Each line must appear in the answer exactly as it does in the data.

GIVEN DATA =>
..............................
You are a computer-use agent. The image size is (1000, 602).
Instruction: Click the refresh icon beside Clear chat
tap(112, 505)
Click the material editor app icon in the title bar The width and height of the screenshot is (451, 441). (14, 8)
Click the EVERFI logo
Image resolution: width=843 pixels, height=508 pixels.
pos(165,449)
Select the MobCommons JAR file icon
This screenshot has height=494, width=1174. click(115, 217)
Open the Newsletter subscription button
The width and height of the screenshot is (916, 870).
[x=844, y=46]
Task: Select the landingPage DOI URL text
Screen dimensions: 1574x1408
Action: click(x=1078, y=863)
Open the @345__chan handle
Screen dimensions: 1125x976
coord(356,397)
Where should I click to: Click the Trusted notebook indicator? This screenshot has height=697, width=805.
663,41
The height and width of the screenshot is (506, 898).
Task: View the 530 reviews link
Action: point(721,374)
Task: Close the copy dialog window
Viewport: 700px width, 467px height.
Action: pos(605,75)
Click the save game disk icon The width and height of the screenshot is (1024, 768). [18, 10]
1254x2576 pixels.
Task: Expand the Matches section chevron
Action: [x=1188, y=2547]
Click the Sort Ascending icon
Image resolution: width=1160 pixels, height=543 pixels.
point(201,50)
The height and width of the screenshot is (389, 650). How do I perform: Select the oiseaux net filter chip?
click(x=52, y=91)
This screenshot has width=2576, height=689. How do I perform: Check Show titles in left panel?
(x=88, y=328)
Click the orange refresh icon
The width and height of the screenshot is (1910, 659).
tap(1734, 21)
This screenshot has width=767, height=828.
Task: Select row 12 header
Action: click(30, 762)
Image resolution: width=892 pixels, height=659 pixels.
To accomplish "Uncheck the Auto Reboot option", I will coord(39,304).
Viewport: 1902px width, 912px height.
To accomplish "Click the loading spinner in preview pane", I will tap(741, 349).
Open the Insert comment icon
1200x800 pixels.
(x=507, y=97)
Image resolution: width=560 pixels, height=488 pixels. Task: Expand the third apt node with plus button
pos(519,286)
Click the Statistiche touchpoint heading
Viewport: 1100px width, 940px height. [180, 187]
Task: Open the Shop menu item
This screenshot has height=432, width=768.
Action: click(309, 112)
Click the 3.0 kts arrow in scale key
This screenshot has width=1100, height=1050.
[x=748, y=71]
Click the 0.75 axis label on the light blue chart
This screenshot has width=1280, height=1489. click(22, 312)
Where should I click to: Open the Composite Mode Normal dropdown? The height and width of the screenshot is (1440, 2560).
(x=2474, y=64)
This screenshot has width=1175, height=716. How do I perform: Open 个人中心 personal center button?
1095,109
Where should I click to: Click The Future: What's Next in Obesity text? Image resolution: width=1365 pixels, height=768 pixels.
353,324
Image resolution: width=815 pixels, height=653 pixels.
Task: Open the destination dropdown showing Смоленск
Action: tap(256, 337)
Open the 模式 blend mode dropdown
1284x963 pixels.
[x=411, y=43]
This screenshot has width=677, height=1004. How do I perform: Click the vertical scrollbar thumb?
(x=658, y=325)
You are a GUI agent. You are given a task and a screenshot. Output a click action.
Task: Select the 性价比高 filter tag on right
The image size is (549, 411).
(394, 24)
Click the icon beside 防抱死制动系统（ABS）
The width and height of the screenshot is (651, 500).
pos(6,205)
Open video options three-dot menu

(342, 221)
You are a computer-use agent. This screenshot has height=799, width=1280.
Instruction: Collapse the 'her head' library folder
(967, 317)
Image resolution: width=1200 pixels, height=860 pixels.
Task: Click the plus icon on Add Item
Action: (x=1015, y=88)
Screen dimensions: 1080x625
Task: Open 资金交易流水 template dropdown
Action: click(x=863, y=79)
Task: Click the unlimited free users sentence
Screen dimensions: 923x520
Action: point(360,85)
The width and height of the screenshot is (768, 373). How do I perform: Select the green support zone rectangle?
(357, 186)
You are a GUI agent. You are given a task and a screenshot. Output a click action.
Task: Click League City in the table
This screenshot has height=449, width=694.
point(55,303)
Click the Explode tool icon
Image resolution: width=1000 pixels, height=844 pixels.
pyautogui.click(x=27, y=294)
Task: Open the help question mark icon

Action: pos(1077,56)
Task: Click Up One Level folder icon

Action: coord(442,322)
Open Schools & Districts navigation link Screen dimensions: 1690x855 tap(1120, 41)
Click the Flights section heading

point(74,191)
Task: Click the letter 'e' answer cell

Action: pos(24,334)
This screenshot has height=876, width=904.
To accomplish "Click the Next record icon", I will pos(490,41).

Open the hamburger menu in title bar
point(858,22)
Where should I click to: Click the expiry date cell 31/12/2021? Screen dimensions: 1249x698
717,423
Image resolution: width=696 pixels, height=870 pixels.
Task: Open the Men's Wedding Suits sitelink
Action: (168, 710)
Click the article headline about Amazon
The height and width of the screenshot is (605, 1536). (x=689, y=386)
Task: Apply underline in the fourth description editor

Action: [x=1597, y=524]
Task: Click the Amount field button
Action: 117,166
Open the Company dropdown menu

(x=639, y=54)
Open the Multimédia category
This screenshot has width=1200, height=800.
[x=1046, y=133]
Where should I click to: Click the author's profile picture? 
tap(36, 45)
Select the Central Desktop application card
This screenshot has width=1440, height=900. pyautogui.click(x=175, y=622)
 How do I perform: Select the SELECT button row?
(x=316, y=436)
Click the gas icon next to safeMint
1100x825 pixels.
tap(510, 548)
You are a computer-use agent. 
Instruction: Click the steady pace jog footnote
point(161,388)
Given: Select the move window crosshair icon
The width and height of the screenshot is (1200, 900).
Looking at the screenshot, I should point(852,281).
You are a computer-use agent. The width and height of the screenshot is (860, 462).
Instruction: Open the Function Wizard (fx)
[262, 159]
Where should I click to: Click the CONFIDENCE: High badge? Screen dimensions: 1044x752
..............................
FINAL ANSWER =>
You are a computer-use agent. The image size is (1000, 602).
Instruction: Click the refresh icon beside Clear chat
tap(112, 505)
Click the material editor app icon in the title bar The width and height of the screenshot is (451, 441). (14, 8)
Click the EVERFI logo
Image resolution: width=843 pixels, height=508 pixels.
pos(165,449)
Select the MobCommons JAR file icon
This screenshot has height=494, width=1174. click(115, 217)
Open the Newsletter subscription button
The width and height of the screenshot is (916, 870).
[x=844, y=46]
Task: Select the landingPage DOI URL text
Screen dimensions: 1574x1408
Action: click(x=1078, y=863)
Open the @345__chan handle
Screen dimensions: 1125x976
coord(356,397)
Where should I click to: Click the Trusted notebook indicator? This screenshot has height=697, width=805.
663,41
The height and width of the screenshot is (506, 898).
Task: View the 530 reviews link
Action: point(721,374)
Task: Close the copy dialog window
Viewport: 700px width, 467px height.
Action: pos(605,75)
Click the save game disk icon The width and height of the screenshot is (1024, 768). [18, 10]
1254x2576 pixels.
Task: Expand the Matches section chevron
Action: [x=1188, y=2547]
Click the Sort Ascending icon
Image resolution: width=1160 pixels, height=543 pixels.
point(201,50)
The height and width of the screenshot is (389, 650). How do I perform: Select the oiseaux net filter chip?
click(x=52, y=91)
This screenshot has width=2576, height=689. How do I perform: Check Show titles in left panel?
(x=88, y=328)
Click the orange refresh icon
The width and height of the screenshot is (1910, 659).
tap(1734, 21)
This screenshot has width=767, height=828.
Task: Select row 12 header
Action: click(30, 762)
Image resolution: width=892 pixels, height=659 pixels.
To accomplish "Uncheck the Auto Reboot option", I will coord(39,304).
Viewport: 1902px width, 912px height.
To accomplish "Click the loading spinner in preview pane", I will tap(741, 349).
Open the Insert comment icon
1200x800 pixels.
(x=507, y=97)
Image resolution: width=560 pixels, height=488 pixels. Task: Expand the third apt node with plus button
pos(519,286)
Click the Statistiche touchpoint heading
Viewport: 1100px width, 940px height. [180, 187]
Task: Open the Shop menu item
This screenshot has height=432, width=768.
Action: click(309, 112)
Click the 3.0 kts arrow in scale key
This screenshot has width=1100, height=1050.
[x=748, y=71]
Click the 0.75 axis label on the light blue chart
This screenshot has width=1280, height=1489. click(22, 312)
Where should I click to: Open the Composite Mode Normal dropdown? The height and width of the screenshot is (1440, 2560).
(x=2474, y=64)
This screenshot has width=1175, height=716. How do I perform: Open 个人中心 personal center button?
1095,109
Where should I click to: Click The Future: What's Next in Obesity text? Image resolution: width=1365 pixels, height=768 pixels.
353,324
Image resolution: width=815 pixels, height=653 pixels.
Task: Open the destination dropdown showing Смоленск
Action: tap(256, 337)
Open the 模式 blend mode dropdown
1284x963 pixels.
[x=411, y=43]
This screenshot has width=677, height=1004. How do I perform: Click the vertical scrollbar thumb?
(x=658, y=325)
You are a GUI agent. You are given a task and a screenshot. Output a click action.
Task: Select the 性价比高 filter tag on right
The image size is (549, 411).
(394, 24)
Click the icon beside 防抱死制动系统（ABS）
The width and height of the screenshot is (651, 500).
pos(6,205)
Open video options three-dot menu

(342, 221)
You are a computer-use agent. This screenshot has height=799, width=1280.
Instruction: Collapse the 'her head' library folder
(967, 317)
Image resolution: width=1200 pixels, height=860 pixels.
Task: Click the plus icon on Add Item
Action: (x=1015, y=88)
Screen dimensions: 1080x625
Task: Open 资金交易流水 template dropdown
Action: click(x=863, y=79)
Task: Click the unlimited free users sentence
Screen dimensions: 923x520
Action: point(360,85)
The width and height of the screenshot is (768, 373). How do I perform: Select the green support zone rectangle?
(357, 186)
You are a GUI agent. You are given a task and a screenshot. Output a click action.
Task: Click League City in the table
This screenshot has height=449, width=694.
point(55,303)
Click the Explode tool icon
Image resolution: width=1000 pixels, height=844 pixels.
pyautogui.click(x=27, y=294)
Task: Open the help question mark icon

Action: pos(1077,56)
Task: Click Up One Level folder icon

Action: coord(442,322)
Open Schools & Districts navigation link Screen dimensions: 1690x855 tap(1120, 41)
Click the Flights section heading

point(74,191)
Task: Click the letter 'e' answer cell

Action: pos(24,334)
This screenshot has height=876, width=904.
To accomplish "Click the Next record icon", I will pos(490,41).

Open the hamburger menu in title bar
point(858,22)
Where should I click to: Click the expiry date cell 31/12/2021? Screen dimensions: 1249x698
717,423
Image resolution: width=696 pixels, height=870 pixels.
Task: Open the Men's Wedding Suits sitelink
Action: (168, 710)
Click the article headline about Amazon
The height and width of the screenshot is (605, 1536). (x=689, y=386)
Task: Apply underline in the fourth description editor

Action: [x=1597, y=524]
Task: Click the Amount field button
Action: 117,166
Open the Company dropdown menu

(x=639, y=54)
Open the Multimédia category
This screenshot has width=1200, height=800.
[x=1046, y=133]
Where should I click to: Click the author's profile picture? 
tap(36, 45)
Select the Central Desktop application card
This screenshot has width=1440, height=900. pyautogui.click(x=175, y=622)
 How do I perform: Select the SELECT button row?
(x=316, y=436)
Click the gas icon next to safeMint
1100x825 pixels.
tap(510, 548)
You are a computer-use agent. 
Instruction: Click the steady pace jog footnote
point(161,388)
Given: Select the move window crosshair icon
The width and height of the screenshot is (1200, 900).
Looking at the screenshot, I should point(852,281).
You are a computer-use agent. The width and height of the screenshot is (860, 462).
Instruction: Open the Function Wizard (fx)
[262, 159]
Where should I click to: Click the CONFIDENCE: High badge? Screen dimensions: 1044x752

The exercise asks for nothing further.